> MATERIAL FOR THE TASK
☆ ☆ ☆ ☆ ☆
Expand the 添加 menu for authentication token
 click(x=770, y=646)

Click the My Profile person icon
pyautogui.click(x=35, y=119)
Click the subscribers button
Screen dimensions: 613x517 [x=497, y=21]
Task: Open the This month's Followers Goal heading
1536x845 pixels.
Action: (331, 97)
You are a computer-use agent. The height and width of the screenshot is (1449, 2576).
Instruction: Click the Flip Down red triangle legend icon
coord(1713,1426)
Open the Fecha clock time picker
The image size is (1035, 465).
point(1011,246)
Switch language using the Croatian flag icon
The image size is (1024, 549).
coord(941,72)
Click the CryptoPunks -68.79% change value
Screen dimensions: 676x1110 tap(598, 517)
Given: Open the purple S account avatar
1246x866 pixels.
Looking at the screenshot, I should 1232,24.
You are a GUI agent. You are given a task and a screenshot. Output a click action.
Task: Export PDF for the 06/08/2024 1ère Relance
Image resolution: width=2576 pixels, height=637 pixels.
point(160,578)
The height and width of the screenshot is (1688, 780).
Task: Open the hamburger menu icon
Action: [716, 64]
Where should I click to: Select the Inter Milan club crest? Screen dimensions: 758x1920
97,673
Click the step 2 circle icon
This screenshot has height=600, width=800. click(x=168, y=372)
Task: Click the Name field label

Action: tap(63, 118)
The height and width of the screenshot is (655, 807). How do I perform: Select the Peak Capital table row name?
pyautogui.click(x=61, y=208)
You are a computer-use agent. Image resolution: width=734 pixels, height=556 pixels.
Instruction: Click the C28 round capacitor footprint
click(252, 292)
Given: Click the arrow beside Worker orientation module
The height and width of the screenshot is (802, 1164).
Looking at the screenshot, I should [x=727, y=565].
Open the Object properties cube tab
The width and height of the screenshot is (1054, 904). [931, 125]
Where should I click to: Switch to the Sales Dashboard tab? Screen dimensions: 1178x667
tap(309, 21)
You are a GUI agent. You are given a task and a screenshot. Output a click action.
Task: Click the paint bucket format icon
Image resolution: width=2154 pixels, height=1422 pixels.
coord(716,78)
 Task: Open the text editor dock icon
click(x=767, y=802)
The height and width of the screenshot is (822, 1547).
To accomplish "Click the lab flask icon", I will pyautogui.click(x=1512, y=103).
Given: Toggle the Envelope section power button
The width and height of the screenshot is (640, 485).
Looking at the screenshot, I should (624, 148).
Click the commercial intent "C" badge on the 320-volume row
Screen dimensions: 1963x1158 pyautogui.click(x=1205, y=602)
☆ ☆ ☆ ☆ ☆
> TASK DIRECTIONS
Copy every item above word for word, changing nothing.

> RESPONSE TO THE EXERCISE
Expand the 添加 menu for authentication token
 click(x=770, y=646)

Click the My Profile person icon
pyautogui.click(x=35, y=119)
Click the subscribers button
Screen dimensions: 613x517 [x=497, y=21]
Task: Open the This month's Followers Goal heading
1536x845 pixels.
Action: (331, 97)
You are a computer-use agent. The height and width of the screenshot is (1449, 2576).
Instruction: Click the Flip Down red triangle legend icon
coord(1713,1426)
Open the Fecha clock time picker
The image size is (1035, 465).
point(1011,246)
Switch language using the Croatian flag icon
The image size is (1024, 549).
coord(941,72)
Click the CryptoPunks -68.79% change value
Screen dimensions: 676x1110 tap(598, 517)
Given: Open the purple S account avatar
1246x866 pixels.
Looking at the screenshot, I should 1232,24.
You are a GUI agent. You are given a task and a screenshot. Output a click action.
Task: Export PDF for the 06/08/2024 1ère Relance
Image resolution: width=2576 pixels, height=637 pixels.
point(160,578)
The height and width of the screenshot is (1688, 780).
Task: Open the hamburger menu icon
Action: [716, 64]
Where should I click to: Select the Inter Milan club crest? Screen dimensions: 758x1920
97,673
Click the step 2 circle icon
This screenshot has height=600, width=800. click(x=168, y=372)
Task: Click the Name field label

Action: tap(63, 118)
The height and width of the screenshot is (655, 807). How do I perform: Select the Peak Capital table row name?
pyautogui.click(x=61, y=208)
You are a computer-use agent. Image resolution: width=734 pixels, height=556 pixels.
Instruction: Click the C28 round capacitor footprint
click(252, 292)
Given: Click the arrow beside Worker orientation module
The height and width of the screenshot is (802, 1164).
Looking at the screenshot, I should [x=727, y=565].
Open the Object properties cube tab
The width and height of the screenshot is (1054, 904). [931, 125]
Where should I click to: Switch to the Sales Dashboard tab? Screen dimensions: 1178x667
tap(309, 21)
You are a GUI agent. You are given a task and a screenshot. Output a click action.
Task: Click the paint bucket format icon
Image resolution: width=2154 pixels, height=1422 pixels.
coord(716,78)
 Task: Open the text editor dock icon
click(x=767, y=802)
The height and width of the screenshot is (822, 1547).
To accomplish "Click the lab flask icon", I will pyautogui.click(x=1512, y=103).
Given: Toggle the Envelope section power button
The width and height of the screenshot is (640, 485).
Looking at the screenshot, I should (624, 148).
Click the commercial intent "C" badge on the 320-volume row
Screen dimensions: 1963x1158 pyautogui.click(x=1205, y=602)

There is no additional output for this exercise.